Майк запустил двигатель. За десять секунд он почти достиг скорости в 1 мах, и тут начались проблемы. Разрабатывая SpaceShipOne, Берт расположил крылья над фюзеляжем, чтобы оптимизировать их работу в сложенном состоянии на сверхзвуке. В результате ухудшилась устойчивость по крену в момент преодоления звукового барьера. Хотя пилоты тренировались выравнивать корабль, невозможно было подготовиться к «сдвигу ветра» – резкому изменению скорости ветра при подъеме самолета в атмосфере. С ним и столкнулся Майк на высоте 60 000 футов. SpaceShipOne развернуло на 90 градусов влево. Майк вдавил педаль руля и перестарался. Самолет развернуло вправо.
Глядя на монитор, передававший картинку с камеры, установленной на хвосте самолета, я выскочил из кресла. Когда я на взводе, я хожу – привычка, оставшаяся со времен, когда мы с Биллом нарезали круги, обсуждая наши программы. Теперь я протаптывал тропинку в ковре Берта и ждал, что Майк прервет разгон и вернется – до лучших времен. Но Майк не любил отступать. В предыдущем полете с ускорением, когда погас экран с данными, он чудесным образом выровнял машину по линии горизонта. Я знал, что Майк не прервет задание, если только его жизнь не окажется в опасности, – да и то еще дважды подумает.
В разреженной атмосфере ручка и рули были бесполезны; Майк попытался выправить ориентацию самолета, повернув с помощью электроники горизонтальные стабилизаторы на хвосте. Они, как оказалось, примерзли – потенциальная катастрофа при входе в атмосферу, – но через несколько секунд пришли в себя. Майк выправил самолет и быстро поднял нос, но задержка потратила впустую много энергии и увела аппарат с траектории.
Продолжая вышагивать за спинами Берта и его команды, я не спускал глаз с альтиметра, пока самолет понимался прямо вверх – стрелка превратилась в размытое пятно. Я думал о Майке, добродушном человеке, который внутри малюсенького снаряда уже близок к скорости в 3 маха. Скажу честно: про X Prize я уже забыл и только повторял про себя: «Пусть он невредимый вернется на землю».

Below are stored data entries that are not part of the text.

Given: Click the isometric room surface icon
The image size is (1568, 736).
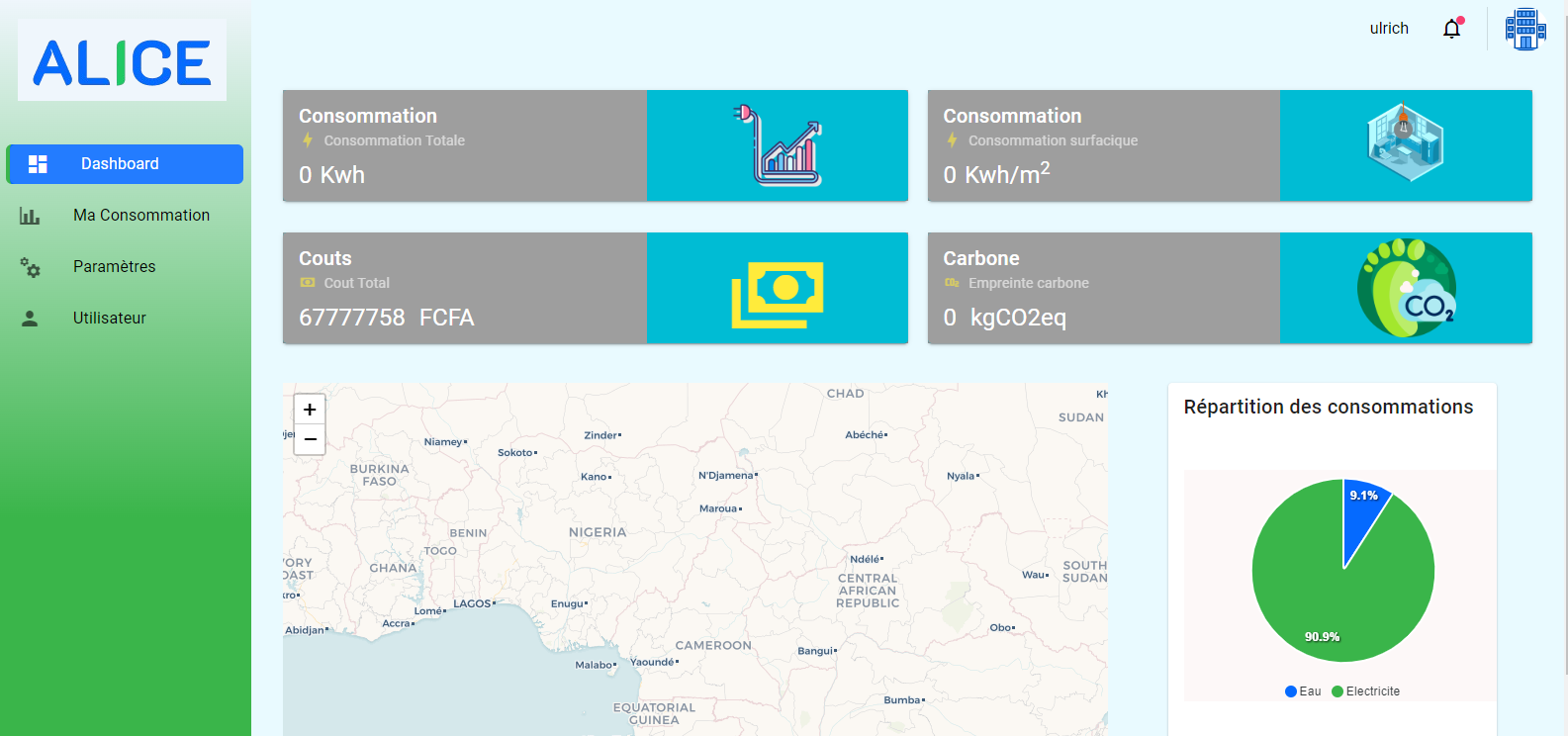Looking at the screenshot, I should [1405, 141].
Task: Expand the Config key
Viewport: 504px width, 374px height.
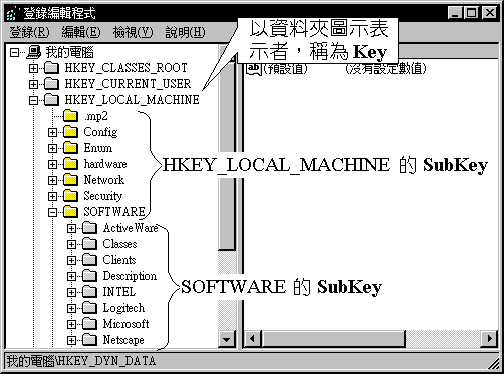Action: (x=52, y=132)
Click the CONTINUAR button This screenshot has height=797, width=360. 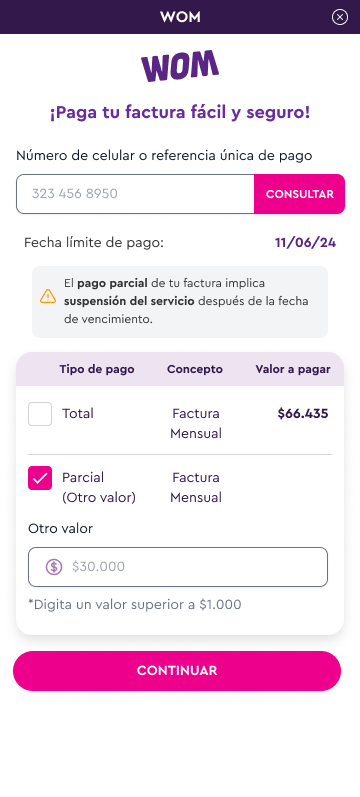click(x=177, y=670)
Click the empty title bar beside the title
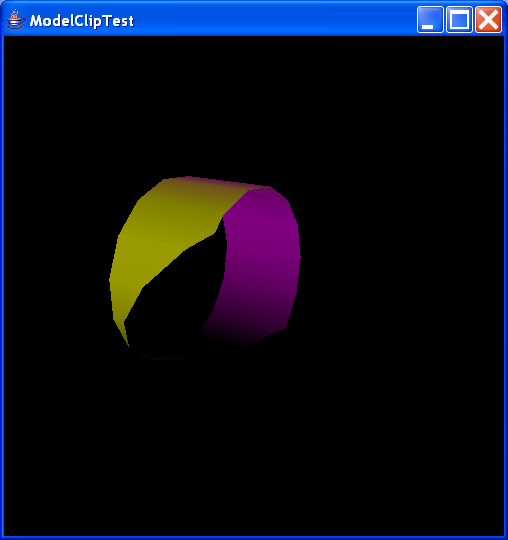The height and width of the screenshot is (540, 508). pos(276,20)
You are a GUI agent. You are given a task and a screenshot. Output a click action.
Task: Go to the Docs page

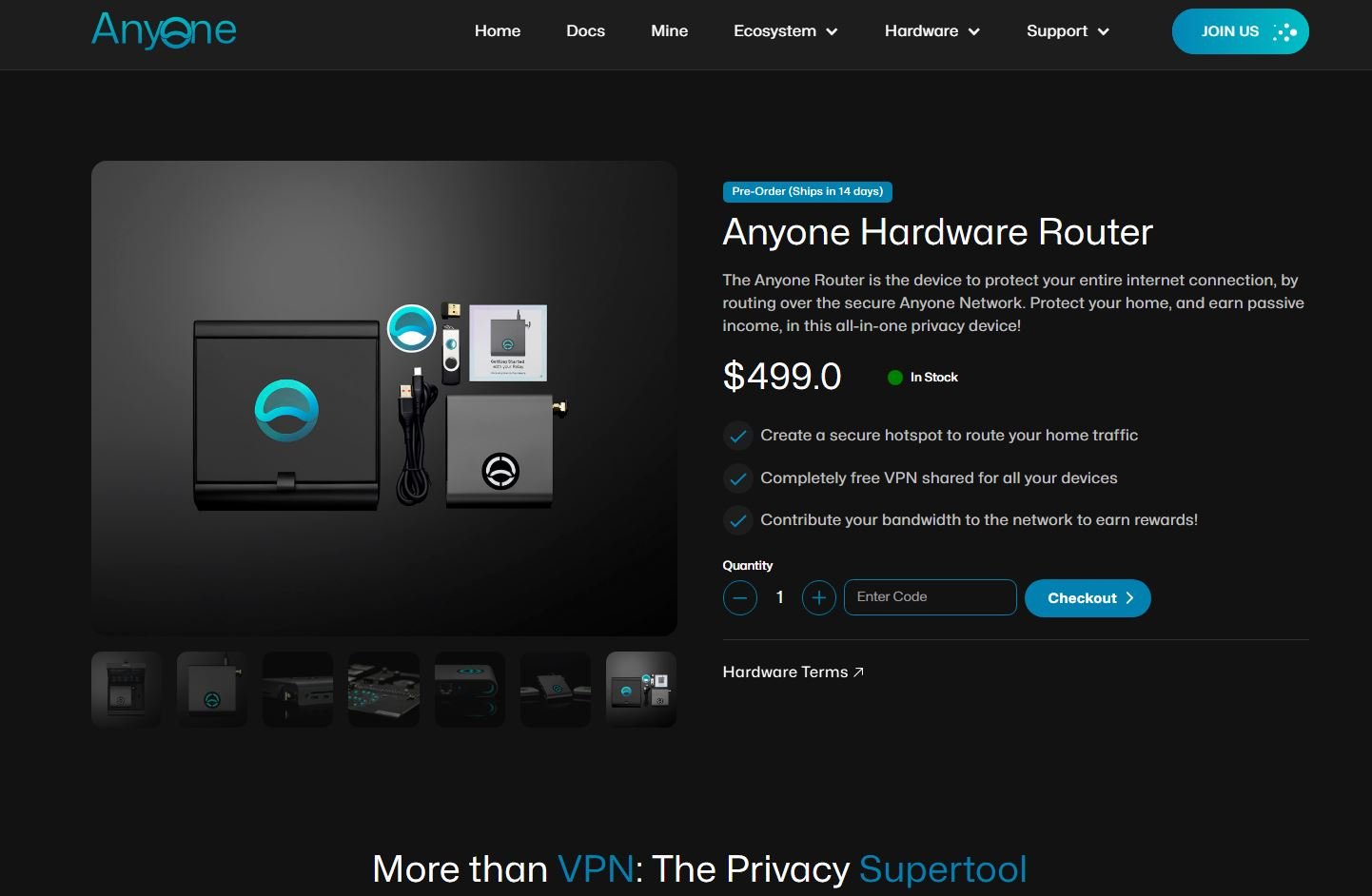[x=585, y=31]
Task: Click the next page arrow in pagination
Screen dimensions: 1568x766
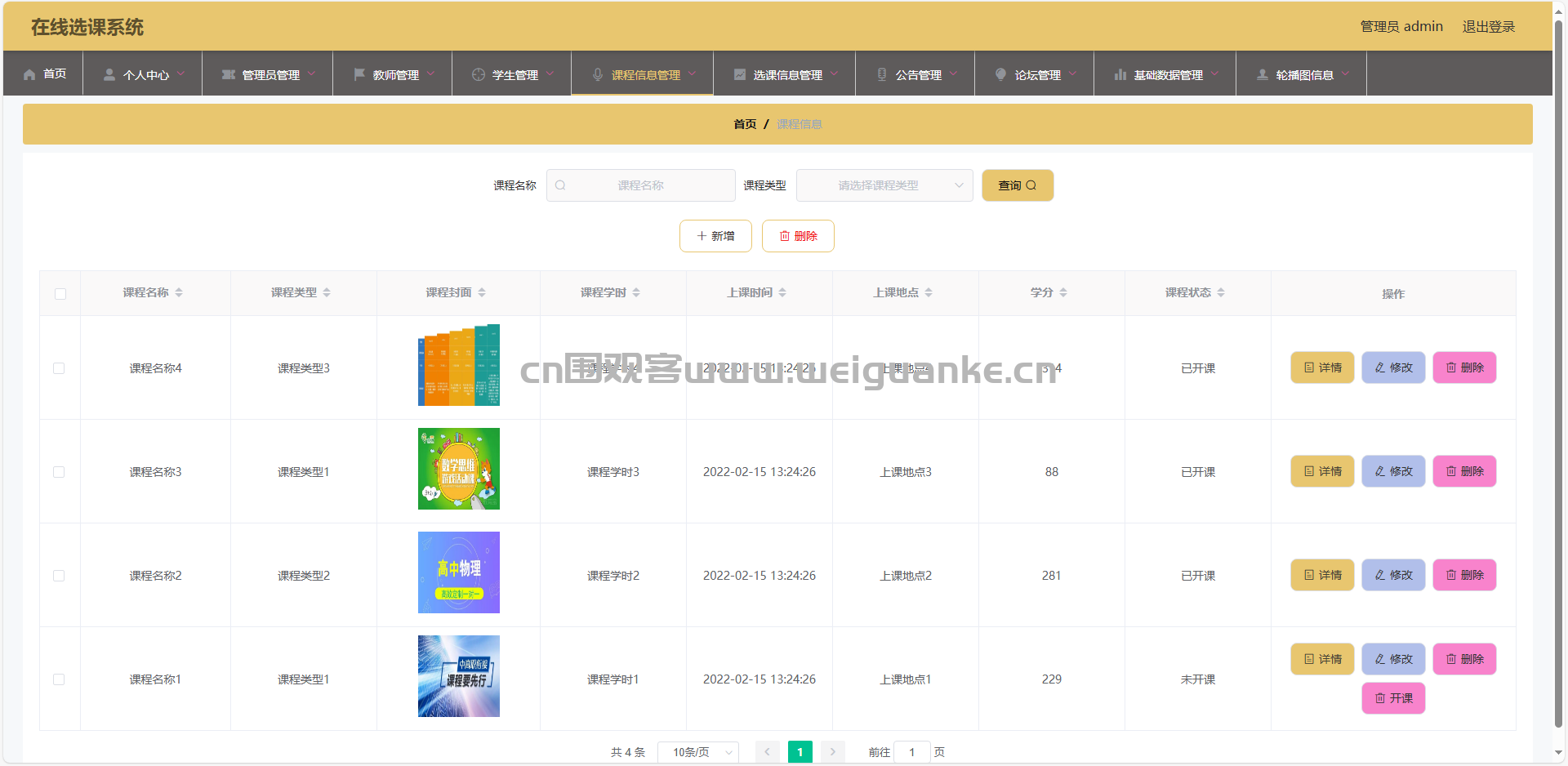Action: (832, 752)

Потом Берт сказал, что Майк не выключил двигатель. Он не выключал двигатель, пока указатель «высоты по энергии» – расчетный апогей корабля в тысячах футов, – не мигнул на 328 – официальной границе космоса. Когда Майк наконец заглушил двигатель, он реально находился на высоте 180 000 футов, едва на полпути; дальше корабль поднимался, а затем спускался по параболе. Мы прилипли к альтиметру, который приближался к 100 километрам. Стрелка стала замедляться, потом чуть-чуть зашла за черту, замерла и двинулась обратно. Мы ликовали, но с некоторой неуверенностью. Неужели получилось? Я пожал руку сияющему Берту.